It's important here to understand that the MySQL defaults can sometimes have really bad values for performance. The reason is that MySQL defaults have been choosen mainly to make MySQL run on any HW platform and use very small resources. Remember that the normal use of MySQL isn't running sysbench on a 32-core server :) So it is important to consider all of these parameters to get the optimal performance of the MySQL Server.

I plan to write about these variables and how they affect sysbench performance in a number of upcoming blogs. I might also do a similar run with MySQL using the DBT2 benchmark. So hopefully after finishing these test runs I have found a reasonable optimum configuration to run sysbench and probably also the configuration parameters that needs changing when running DBT2 instead.

Wednesday, September 22, 2010

How to speed up Sysbench on MySQL Cluster by 14x

The time period up to the 2010 MySQL Users conference was as usual packed with hard work. The last two conferences have been very focused on getting scalability of the MySQL Server and InnoDB improved. This year had a nasty surprise after the conference in the form of ash cloud from an icelandic volcano. When you're tired from hard work and just want to go home and get some rest then the concept of staying at a hotel room with absolutely no idea of when one could return home is no fun at all. So when I finally returned home I was happy that summer was close by, vacation days were available (swedes have a lot of vacation :)).

Now the summer is gone and I am rested up again, ready to take on new challenges and we've had some really interesting meet-ups in the MySQL team to discuss future developments. The renewed energy also is sufficient to write up some of the stories from the work I did during the summer :)

During the summer I had the opportunity to also get some work done on scalability of the MySQL Cluster product as well. Given that I once was the founder of this product it was nice to return again and check where it stands in scalability terms.

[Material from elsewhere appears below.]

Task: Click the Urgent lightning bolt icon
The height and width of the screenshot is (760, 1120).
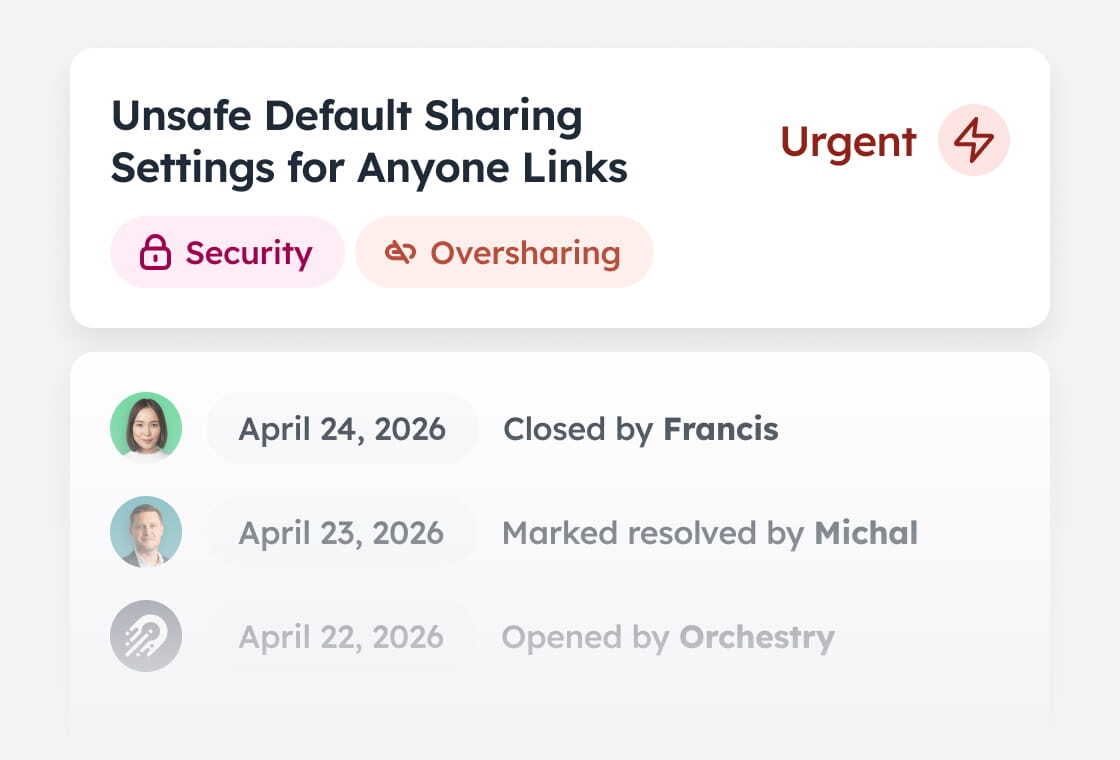Action: point(973,140)
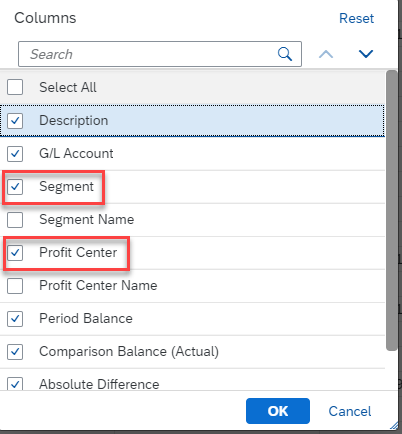Grab the dialog resize handle corner

pos(394,425)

The objective was to compare MySQL Cluster to the Memory engine. The result of the exercise was almost obvious from the start. The memory engine having a table lock will have very limited scalability on any workload that contains writes. It will however have very good scalability on read-only workloads as this isn't limited by the table lock since readers don't contend each other. The Cluster engine should have good and fairly even results on read and write workloads.

Much to my surprise the early results showed a completely different story. The Memory engine gave me a performance of about 1-2 tps to start with. The early results of MySQL Cluster was also very dismaying. I covered the Memory engine in a previous blog, so in this blog I will focus on the MySQL Cluster benchmarks.

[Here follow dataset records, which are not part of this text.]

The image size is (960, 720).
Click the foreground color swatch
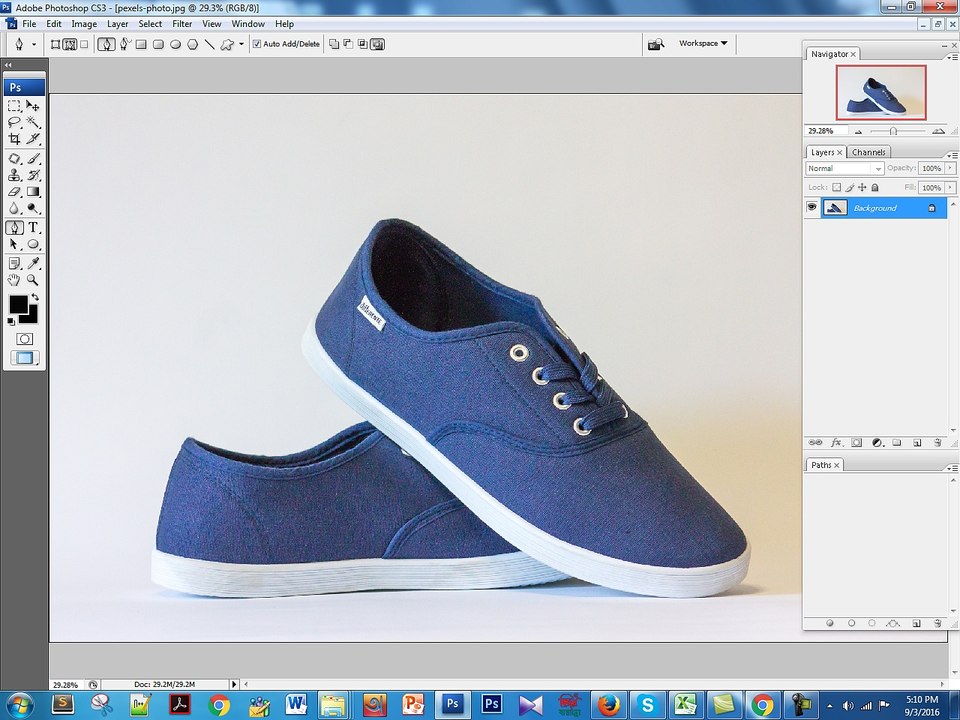coord(18,303)
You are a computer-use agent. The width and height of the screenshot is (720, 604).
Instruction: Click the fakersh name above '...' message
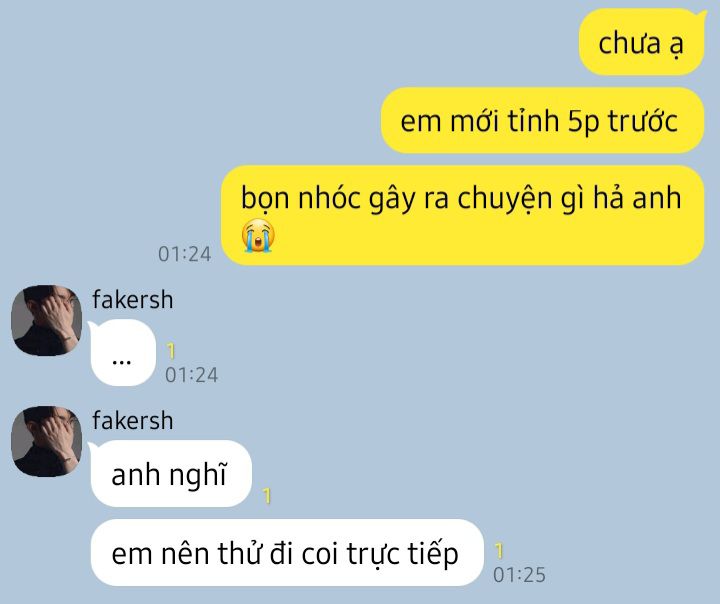point(133,299)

So the simple task of benchmarking as usual turned into some debugging of where the performance problems comes from.

In the first experiment I used the default configuration of the Fedora Linux OS, I also used the default set-up of the MySQL Cluster storage engine. It turned out that there are huge possibilities in adapting those defaults.

First the Fedora has a feature called cpuspeed. By default this feature is activated. The feature provides power management by scaling down the CPU frequency on an entire socket. The problem is that when you run the MySQL Server with few threads, it doesn't react to the workload and scales down frequency although there is a lot of work to do. So for the MySQL Server in general this means about half the throughput on up to 16 threads. However the impact on MySQL Cluster is even worse. The performance drops severely on all thread counts. Most likely this impact comes from the very short execution times of the NDB data nodes. It's possible that this small execution times is too short to even reach the radar of the power management tools in Linux.

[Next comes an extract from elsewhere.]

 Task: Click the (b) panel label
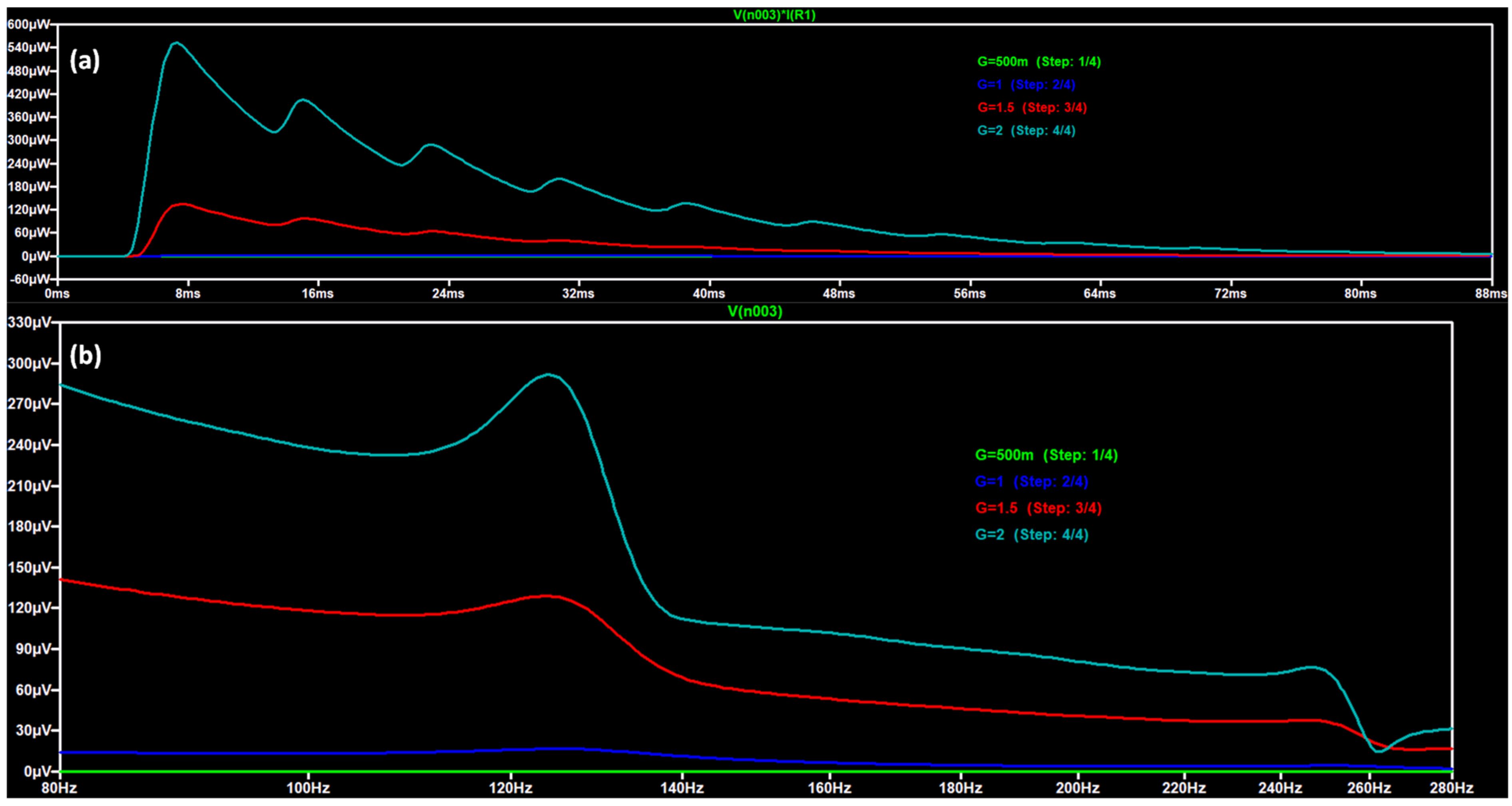[x=85, y=355]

So a simple sudo /etc/init.d/cpuspeed stop generated a major jump in performance of the MySQL Cluster in a simple Sysbench benchmark (all the benchmarks discussed here used 1 data node and all things running on one machine unless otherwise stated).

The next simple step was to add the MySQL Cluster configuration parameter MaxNoOfExecutionThreads to the configuration scripts and set this to the maximum which is 8. This means that one thread will handle receive on the sockets, one thread will handle transaction coordination and four threads will handle local database handling. There will also be a couple of other threads which are of no importance to a benchmark.

These two configuration together added about ~3.5x in increased performance. Off to a good start, but still performance isn't at all where I want it to be.

In NDB there is a major scalability bottleneck in the mutex protecting all socket traffic. It's the NDB API's variant of the big kernel mutex. There is however one method of decreasing the impact of this mutex by turning the MySQL Server into several client nodes from an NDB perspective. This is done by adding the --ndb-cluster-connection-pool parameter when starting the MySQL Server. We achieved the best performance when setting this to 8, in a bigger cluster it would probably make more sense to set it to 2 or 3 since this resolves most of the scalability issues without using up so much nodes in the NDB cluster.

Changing this from 1 to 8 added another ~2x in performance. So now the performance is up a decent 8x from the first experiments. No wonder I was dismayed by the early results.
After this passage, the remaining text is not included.